Per il governo, che deve affrontare lo tsunami finanziario a causa della tempesta sui Bot, è una piccola buona nuova. L’asta Wifi non è stata un flop, anzi, veleggia verso i 3 miliardi di euro, oltre i 2,4 miliardi di euro messi in bilancio. Lo spettro flop è stato scongiurato, nmerito del successo del Mobile e dell’accelerazione dell’era Post-Pc. Tredici diverse tornate con 16 rilanci hanno fatto il miracolo: un incremento totale di 630.492.329 euro rispetto alle offerte iniziali, pari a un incremento di 407 milioni di euro rispetto a venerdì.
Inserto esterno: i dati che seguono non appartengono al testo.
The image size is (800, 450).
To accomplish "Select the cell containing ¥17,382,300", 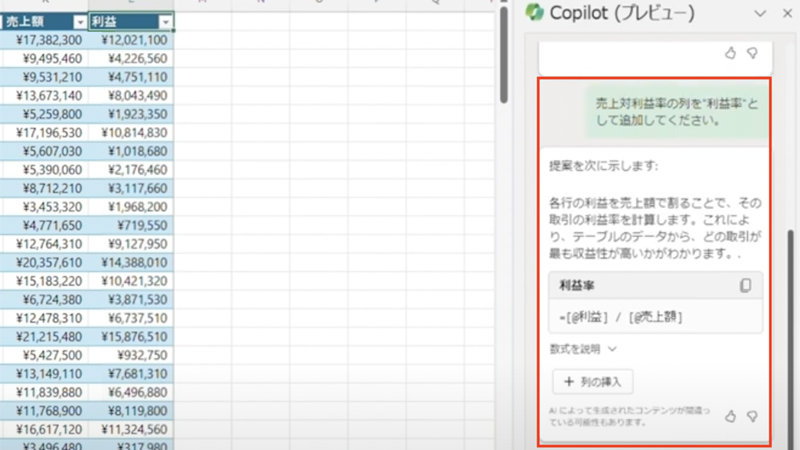I will 44,40.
Il tuttoper acquisire blocchi di frequenze in banda 800 e in banda 2600. La quarta giornata di asta per l’assegnazione delle frequenze in banda 800, 1800, 2000 e 2600 ha dunque portato in cassa 2.933.599.493,60 euro. Aspettiamo la fine della quinta giornata per rifare il punto.

Ma se l’asta Lte genera il suo dividendo digitale, il mondo hi-tech deve registrare l’incremento dell’Iva. L’Iva aumenta di un punto percentuale al 21%. L’aumento dell’Iva di un punto percentuale porterà ad un lieve incremento dei prezzi hi-tech, che avevano l’Iva al 20%.